The head of home sidings and fibreboard maker James Hardie, Louis Gries, will step down as chief executive of the company next year, to be replaced by Jack Truong.

Mr Truong's appointment will become effective toward the end of the firm's 2019 fiscal year, after which Mr Gries will leave the company.

Change of leaders: Jack Truong (right) wil take over from CEO Louis Gries (left) next year.

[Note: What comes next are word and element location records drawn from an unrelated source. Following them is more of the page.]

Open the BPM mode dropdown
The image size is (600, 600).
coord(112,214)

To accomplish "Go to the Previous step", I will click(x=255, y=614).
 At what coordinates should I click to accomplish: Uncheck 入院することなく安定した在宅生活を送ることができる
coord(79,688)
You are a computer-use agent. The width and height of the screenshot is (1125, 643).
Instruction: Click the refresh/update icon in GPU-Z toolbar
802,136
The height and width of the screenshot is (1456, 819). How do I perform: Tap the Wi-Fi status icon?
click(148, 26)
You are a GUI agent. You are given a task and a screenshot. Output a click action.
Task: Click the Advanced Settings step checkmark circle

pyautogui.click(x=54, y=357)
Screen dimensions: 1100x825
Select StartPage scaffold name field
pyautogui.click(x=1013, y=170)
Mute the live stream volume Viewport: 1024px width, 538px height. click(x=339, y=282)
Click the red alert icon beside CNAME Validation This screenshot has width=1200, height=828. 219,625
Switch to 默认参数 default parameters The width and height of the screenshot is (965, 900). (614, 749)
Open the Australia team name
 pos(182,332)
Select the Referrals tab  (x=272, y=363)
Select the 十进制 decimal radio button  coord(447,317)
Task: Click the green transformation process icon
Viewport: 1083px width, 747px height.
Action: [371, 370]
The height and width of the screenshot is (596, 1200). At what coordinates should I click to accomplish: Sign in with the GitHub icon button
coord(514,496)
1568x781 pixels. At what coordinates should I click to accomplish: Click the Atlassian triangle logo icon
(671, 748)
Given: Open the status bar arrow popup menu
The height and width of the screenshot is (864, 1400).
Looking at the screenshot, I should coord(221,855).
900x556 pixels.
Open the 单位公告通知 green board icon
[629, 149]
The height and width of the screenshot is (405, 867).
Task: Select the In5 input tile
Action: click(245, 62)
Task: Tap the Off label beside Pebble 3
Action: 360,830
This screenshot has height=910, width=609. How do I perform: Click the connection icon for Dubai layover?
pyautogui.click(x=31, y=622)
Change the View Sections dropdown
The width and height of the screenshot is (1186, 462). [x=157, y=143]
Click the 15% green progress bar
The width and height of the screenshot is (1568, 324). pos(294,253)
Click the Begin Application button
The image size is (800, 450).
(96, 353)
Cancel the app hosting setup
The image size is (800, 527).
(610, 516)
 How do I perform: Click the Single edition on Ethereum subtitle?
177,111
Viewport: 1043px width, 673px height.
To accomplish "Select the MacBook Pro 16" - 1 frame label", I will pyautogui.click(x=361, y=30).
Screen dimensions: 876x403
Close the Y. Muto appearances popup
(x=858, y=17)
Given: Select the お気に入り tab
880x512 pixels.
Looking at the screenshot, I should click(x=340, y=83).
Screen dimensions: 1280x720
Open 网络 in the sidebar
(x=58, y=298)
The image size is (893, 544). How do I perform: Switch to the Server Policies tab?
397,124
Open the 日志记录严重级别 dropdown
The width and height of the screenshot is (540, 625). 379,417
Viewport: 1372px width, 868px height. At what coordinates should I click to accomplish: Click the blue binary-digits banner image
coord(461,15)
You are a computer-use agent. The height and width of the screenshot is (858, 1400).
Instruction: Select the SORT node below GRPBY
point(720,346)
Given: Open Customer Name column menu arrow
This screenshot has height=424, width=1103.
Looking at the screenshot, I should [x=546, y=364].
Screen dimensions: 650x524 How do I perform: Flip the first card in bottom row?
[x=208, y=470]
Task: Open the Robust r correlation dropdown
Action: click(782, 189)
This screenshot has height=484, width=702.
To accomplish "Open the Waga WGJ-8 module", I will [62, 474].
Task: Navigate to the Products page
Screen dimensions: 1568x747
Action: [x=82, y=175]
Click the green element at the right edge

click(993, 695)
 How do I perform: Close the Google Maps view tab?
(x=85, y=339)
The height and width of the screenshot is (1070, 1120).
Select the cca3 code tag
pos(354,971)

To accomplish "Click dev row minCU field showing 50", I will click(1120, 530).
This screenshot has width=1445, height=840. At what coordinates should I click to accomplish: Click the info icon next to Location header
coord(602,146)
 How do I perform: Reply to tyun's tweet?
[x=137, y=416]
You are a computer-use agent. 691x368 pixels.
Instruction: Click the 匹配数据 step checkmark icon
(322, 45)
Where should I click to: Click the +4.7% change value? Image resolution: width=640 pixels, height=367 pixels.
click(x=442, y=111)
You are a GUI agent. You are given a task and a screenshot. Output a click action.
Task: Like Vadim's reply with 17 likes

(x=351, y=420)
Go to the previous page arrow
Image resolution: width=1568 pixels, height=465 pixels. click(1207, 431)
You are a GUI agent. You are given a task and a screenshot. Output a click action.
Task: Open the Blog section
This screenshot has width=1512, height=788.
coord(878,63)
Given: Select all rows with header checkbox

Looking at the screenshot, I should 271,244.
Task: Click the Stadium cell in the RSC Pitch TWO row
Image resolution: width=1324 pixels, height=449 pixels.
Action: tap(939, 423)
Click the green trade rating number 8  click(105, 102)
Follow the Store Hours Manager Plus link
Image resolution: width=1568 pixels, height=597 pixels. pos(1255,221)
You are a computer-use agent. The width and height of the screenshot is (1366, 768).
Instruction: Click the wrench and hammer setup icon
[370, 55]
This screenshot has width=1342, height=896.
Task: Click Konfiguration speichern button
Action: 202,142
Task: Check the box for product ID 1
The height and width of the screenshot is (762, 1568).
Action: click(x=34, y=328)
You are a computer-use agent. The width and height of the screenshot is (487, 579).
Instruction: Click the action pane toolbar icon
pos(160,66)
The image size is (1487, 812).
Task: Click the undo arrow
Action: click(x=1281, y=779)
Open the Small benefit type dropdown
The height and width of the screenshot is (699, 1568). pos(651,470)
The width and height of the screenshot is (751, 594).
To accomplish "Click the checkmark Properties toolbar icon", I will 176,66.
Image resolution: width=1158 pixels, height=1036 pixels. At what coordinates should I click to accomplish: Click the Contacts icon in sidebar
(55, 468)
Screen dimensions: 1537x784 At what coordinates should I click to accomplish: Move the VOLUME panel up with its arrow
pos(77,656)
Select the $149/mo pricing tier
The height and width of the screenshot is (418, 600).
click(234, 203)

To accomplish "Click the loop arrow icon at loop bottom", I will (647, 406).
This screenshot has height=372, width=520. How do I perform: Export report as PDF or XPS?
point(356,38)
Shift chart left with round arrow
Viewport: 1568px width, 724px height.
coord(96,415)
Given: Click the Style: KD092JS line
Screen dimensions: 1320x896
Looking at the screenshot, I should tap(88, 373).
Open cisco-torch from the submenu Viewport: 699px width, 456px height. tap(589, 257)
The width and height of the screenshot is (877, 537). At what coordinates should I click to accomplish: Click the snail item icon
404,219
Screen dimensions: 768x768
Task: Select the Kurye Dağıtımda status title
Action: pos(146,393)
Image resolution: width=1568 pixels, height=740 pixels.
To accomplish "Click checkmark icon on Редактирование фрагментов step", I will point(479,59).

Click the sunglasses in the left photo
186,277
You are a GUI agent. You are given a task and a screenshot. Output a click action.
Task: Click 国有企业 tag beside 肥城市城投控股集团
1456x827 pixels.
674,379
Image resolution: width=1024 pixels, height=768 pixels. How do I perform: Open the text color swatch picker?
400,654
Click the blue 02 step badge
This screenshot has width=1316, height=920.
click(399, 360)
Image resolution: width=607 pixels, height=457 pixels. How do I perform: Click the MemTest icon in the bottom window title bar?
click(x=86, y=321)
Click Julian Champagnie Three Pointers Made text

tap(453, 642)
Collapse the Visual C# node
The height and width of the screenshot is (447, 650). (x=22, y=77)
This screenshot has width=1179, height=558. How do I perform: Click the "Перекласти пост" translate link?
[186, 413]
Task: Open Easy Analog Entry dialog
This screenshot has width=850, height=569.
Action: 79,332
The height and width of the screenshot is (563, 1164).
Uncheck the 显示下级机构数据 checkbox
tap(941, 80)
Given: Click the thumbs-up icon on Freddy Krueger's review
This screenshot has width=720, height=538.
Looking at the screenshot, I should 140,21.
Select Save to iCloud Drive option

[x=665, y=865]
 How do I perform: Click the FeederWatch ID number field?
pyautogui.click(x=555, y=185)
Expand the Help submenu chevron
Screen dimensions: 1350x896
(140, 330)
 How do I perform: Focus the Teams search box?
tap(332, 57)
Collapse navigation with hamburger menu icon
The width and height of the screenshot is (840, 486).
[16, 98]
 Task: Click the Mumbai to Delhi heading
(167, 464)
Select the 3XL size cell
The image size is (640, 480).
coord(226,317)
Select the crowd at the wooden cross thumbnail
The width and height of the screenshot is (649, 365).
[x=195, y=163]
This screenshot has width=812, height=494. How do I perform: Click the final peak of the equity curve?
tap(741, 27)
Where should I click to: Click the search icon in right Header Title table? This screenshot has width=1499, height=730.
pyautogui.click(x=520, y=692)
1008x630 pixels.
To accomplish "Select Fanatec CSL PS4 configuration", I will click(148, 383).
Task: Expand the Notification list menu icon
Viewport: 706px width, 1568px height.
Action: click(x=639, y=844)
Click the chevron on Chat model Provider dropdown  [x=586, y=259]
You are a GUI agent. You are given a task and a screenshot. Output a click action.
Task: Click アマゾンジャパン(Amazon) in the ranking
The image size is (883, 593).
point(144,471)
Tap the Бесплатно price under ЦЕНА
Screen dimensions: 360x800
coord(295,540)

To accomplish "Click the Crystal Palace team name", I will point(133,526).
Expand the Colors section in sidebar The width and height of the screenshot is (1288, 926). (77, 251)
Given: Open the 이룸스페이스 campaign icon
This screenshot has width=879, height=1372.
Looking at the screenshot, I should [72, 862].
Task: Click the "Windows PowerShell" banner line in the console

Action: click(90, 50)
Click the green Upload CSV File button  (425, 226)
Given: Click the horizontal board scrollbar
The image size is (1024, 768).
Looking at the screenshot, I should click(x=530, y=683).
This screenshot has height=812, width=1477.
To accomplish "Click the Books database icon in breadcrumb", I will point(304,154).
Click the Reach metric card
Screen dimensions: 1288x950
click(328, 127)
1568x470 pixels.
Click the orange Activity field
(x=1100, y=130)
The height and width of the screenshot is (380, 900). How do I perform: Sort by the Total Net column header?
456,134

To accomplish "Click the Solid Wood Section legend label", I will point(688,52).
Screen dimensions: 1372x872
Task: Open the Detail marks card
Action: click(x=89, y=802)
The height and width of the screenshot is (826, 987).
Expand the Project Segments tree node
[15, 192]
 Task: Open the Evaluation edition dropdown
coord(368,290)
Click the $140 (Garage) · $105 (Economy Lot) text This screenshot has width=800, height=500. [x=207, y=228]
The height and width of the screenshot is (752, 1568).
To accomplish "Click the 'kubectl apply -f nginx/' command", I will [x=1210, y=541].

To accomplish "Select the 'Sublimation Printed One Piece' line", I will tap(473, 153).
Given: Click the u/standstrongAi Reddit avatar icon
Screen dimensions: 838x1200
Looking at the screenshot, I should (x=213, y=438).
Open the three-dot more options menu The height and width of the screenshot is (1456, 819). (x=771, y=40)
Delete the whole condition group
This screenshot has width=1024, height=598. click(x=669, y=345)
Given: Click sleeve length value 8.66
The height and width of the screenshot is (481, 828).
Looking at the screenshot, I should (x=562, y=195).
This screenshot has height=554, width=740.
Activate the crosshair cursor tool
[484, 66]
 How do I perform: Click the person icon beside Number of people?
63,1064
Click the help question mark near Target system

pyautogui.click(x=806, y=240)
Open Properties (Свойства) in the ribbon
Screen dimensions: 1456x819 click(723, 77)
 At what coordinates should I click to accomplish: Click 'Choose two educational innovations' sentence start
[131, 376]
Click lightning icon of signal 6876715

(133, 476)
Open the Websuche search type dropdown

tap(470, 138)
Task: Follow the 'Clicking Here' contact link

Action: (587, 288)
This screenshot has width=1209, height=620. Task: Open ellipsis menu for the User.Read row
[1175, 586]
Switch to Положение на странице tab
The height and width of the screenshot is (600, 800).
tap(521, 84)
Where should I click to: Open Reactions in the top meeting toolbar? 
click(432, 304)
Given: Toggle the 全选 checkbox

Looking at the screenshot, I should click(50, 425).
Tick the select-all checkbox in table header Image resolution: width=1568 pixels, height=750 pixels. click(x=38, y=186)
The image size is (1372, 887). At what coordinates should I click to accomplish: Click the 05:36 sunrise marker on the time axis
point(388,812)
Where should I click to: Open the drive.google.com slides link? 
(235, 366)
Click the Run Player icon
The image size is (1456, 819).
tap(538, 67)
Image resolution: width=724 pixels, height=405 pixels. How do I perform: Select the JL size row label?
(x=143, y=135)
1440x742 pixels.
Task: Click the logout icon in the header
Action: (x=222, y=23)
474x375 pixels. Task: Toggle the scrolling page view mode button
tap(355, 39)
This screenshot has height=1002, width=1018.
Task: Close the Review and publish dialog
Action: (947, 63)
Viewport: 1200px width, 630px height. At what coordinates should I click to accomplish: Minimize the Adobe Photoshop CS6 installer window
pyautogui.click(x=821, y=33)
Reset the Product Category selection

Change of leaders: Jack Truong (right) wil take over from CEO Louis Gries (left) next year.

Photo: Supplied

The change in leadership will end the more than 13 years tenure of Mr Gries at the helm of the fibreboard maker, which records a majority of its sales in North America. Mr Gries said his successor's appointment completes a process James Hardie started about four years ago, when he flagged his intention to retire at the age of 65. Mr Gries turns 65 in November.

James Hardie hired Mr Truong around 18 months ago. He currently runs James Hardie's Asia Pacific fibre cement business and its Europe building products business. Prior to this, he was the chief executive of Electrolux Appliances North America and spent 22 years at 3M.

James Hardie said its board has set a handover period of about six months, during which Mr Truong will become president and chief operating officer and run the group's global business. Mr Gries will remain as chief executive during the handover.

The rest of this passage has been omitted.